Quelle sont les risques réels de violation de notre vie privée ? Comment faut-il utiliser Allo (ou non) pour s'en protéger ?

Le problème, c'est qu'avec une telle masse de données cumulées obligeamment fournies par l'utilisateur à chaque instant de sa vie personnelle ou professionnelle, il n'y a plus de vie privée ! Le filet se resserre d'autant plus que les circonstances de leur collecte se multiplient, en échange de services gratuits proposés à l'utilisateur : Google a en effet annoncé un système d'exploitation pour la télévision et un autre pour les objets connectés à porter sur soi. Le système est d'autant plus pernicieux et enveloppant qu'il met à son service tout un écosystème de sociétés qui proposent à leur tour des biens et de services, par le biais de Kit de Développement Logiciel mis à leur disposition. A fortiori, si cette quantité quasi exhaustive de données comportementales est exploitée par une infrastructure aussi puissante que celle que promet Google, basée sur des unités de calcul à partir des ASIC, c'est-à-dire dont le fonctionnement peut-être modifié à distance.

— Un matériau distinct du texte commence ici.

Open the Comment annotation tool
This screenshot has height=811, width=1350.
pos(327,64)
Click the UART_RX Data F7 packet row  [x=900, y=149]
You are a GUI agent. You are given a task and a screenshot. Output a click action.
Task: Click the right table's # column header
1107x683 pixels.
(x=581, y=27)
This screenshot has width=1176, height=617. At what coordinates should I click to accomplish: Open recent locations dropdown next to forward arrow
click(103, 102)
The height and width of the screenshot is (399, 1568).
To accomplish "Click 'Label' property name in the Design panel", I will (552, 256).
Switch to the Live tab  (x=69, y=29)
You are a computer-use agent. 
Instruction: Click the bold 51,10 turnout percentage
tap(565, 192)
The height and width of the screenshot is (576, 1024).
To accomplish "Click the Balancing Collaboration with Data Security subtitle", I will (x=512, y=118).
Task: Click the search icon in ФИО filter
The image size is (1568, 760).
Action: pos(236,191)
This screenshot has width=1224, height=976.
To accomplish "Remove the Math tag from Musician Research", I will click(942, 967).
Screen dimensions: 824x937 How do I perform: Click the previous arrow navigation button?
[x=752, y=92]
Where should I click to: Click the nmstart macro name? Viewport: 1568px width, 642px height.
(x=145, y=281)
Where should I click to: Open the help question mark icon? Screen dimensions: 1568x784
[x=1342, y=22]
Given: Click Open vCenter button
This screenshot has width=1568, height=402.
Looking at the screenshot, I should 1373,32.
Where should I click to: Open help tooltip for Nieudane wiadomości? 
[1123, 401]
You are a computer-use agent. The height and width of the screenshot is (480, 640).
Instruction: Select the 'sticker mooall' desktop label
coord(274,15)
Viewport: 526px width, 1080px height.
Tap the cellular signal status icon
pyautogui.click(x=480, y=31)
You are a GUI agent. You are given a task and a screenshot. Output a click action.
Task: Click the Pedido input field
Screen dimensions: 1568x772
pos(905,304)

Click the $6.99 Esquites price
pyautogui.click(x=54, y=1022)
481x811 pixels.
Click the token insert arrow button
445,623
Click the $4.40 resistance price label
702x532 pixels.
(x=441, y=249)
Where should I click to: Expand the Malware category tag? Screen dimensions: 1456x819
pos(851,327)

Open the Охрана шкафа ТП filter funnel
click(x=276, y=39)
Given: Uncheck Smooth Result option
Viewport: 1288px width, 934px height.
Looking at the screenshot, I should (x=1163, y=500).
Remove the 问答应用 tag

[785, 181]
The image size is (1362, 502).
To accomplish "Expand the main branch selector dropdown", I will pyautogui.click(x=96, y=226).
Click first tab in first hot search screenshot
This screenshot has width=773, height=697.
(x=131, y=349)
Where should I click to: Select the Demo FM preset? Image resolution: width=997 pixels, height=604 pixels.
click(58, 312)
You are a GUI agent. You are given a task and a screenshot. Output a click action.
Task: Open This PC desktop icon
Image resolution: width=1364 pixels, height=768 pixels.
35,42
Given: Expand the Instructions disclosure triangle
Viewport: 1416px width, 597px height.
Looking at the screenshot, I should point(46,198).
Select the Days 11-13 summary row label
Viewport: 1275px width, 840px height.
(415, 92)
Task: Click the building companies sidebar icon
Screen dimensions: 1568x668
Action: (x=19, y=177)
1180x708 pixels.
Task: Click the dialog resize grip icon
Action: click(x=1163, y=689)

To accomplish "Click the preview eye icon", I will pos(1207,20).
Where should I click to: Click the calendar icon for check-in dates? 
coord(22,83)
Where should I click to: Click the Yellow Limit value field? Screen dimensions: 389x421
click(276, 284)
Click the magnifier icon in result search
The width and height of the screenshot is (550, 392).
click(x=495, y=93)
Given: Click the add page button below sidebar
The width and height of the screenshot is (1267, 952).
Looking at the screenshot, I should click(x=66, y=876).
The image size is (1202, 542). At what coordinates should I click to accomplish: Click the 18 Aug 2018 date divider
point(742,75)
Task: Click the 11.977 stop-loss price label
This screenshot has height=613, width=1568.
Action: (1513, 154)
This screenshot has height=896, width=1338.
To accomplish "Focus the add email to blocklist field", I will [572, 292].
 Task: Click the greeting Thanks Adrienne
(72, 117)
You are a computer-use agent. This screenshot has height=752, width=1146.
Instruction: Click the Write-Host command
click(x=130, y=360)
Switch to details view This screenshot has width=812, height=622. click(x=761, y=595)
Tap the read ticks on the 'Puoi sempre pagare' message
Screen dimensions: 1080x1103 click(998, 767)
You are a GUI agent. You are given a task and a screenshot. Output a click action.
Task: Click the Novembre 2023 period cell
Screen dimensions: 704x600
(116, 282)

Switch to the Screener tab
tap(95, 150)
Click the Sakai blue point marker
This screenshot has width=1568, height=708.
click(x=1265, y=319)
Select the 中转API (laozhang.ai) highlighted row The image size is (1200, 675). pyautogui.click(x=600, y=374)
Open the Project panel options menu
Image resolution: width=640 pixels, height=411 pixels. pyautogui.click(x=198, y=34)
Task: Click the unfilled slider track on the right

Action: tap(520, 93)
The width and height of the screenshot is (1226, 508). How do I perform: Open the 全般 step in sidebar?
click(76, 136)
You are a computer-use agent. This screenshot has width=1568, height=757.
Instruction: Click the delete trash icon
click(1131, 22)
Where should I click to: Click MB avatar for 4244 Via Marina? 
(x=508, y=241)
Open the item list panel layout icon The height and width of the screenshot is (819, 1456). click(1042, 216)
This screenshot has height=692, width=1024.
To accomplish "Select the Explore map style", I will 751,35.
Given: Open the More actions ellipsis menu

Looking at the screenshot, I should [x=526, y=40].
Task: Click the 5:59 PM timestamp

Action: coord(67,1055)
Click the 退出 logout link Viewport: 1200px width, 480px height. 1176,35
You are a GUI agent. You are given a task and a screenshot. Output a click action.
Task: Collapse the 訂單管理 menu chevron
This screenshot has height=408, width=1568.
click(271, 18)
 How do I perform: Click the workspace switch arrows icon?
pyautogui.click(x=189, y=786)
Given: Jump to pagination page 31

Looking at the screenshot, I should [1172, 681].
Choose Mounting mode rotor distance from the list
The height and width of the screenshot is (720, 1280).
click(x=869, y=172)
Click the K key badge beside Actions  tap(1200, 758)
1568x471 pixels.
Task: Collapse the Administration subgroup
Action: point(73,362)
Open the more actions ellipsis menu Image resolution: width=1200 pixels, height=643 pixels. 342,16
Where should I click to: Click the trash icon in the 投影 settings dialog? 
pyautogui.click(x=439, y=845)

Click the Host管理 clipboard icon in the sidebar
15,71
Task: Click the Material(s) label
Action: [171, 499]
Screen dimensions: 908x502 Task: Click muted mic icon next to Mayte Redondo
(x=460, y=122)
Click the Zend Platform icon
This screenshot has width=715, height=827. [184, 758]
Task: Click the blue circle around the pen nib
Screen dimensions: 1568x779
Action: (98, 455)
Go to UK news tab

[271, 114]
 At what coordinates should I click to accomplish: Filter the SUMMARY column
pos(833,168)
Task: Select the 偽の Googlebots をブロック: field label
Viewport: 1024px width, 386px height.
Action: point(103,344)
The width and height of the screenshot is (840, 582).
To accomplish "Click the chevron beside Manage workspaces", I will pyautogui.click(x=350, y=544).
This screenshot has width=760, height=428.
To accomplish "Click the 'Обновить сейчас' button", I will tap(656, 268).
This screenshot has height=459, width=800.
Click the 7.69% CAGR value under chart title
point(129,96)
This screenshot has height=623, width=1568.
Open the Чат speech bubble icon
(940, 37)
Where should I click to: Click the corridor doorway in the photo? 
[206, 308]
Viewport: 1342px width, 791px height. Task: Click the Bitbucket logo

On commence ainsi à approcher des modèles théoriques de fonctionnement neuronaux, ce qui est d'autant plus dangereux qu'à l'autre bout de la chaîne , le système Internet tend à réduire les comportements de l'utilisateur à celui d'un animal de laboratoire, dont les comportements sont sans arrêt scrutés et sur lesquels on s'efforce d'influer sur un modèle binaire "apétitif/aversif", et ce dès le plus jeune âge. En fait, il n'y a guère d'autre solution que d'éviter de rentrer dans cette boucle de rétroaction, comme chaque fois qu'il est question d'injonction paradoxale d'ailleurs. Mais cela est plus facile à dire qu'à faire, le moindre mal étend d'essayer de ne pas confier toutes ses données personnelles à la même plate-forme, et de diversifier les services et les fournisseurs auquel on fait appel. Mais comme à chaque fois qu'il est question de monopole, le législateur devra trancher dans le vif en séparant au moins le moteur de recherche du reste de l'écosystème, et vraisemblablement des infrastructures.